### Work instructions
A line belongs in the answer if it contains "Cultura"; copy every such line from the entries below.

Extracted data entries
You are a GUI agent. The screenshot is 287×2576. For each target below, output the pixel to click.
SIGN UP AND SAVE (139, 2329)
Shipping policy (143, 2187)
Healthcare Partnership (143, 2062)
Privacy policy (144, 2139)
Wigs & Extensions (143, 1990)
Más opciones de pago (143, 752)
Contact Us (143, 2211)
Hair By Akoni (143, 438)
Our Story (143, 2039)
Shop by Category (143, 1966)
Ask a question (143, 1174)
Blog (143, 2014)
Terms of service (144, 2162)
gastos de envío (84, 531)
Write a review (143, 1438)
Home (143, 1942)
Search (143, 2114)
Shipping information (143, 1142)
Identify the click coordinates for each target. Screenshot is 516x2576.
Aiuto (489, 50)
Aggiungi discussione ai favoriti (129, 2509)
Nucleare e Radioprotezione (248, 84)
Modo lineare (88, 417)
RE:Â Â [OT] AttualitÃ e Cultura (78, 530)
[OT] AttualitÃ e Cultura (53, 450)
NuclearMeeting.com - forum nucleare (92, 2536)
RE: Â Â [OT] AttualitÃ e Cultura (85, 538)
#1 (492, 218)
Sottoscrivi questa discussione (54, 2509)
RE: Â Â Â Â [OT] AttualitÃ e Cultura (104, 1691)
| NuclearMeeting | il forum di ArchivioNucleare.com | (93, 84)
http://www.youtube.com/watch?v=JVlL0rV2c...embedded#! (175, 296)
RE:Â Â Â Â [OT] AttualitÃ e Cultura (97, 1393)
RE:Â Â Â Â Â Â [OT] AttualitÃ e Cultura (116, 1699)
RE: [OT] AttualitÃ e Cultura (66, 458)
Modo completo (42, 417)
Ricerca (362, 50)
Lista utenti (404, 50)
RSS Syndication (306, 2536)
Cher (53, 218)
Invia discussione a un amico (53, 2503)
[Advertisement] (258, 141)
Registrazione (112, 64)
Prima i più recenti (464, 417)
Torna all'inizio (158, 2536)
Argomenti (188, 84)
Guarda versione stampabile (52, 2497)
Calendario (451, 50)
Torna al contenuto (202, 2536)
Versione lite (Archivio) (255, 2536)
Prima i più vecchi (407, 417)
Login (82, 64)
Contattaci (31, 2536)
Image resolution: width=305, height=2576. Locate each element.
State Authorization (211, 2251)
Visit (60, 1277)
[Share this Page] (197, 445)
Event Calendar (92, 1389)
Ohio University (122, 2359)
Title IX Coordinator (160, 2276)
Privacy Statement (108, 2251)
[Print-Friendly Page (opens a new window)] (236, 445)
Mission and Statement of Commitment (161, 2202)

### The answer
RE:Â Â [OT] AttualitÃ e Cultura (78, 530)
[OT] AttualitÃ e Cultura (53, 450)
RE: Â Â [OT] AttualitÃ e Cultura (85, 538)
RE: Â Â Â Â [OT] AttualitÃ e Cultura (104, 1691)
RE:Â Â Â Â [OT] AttualitÃ e Cultura (97, 1393)
RE:Â Â Â Â Â Â [OT] AttualitÃ e Cultura (116, 1699)
RE: [OT] AttualitÃ e Cultura (66, 458)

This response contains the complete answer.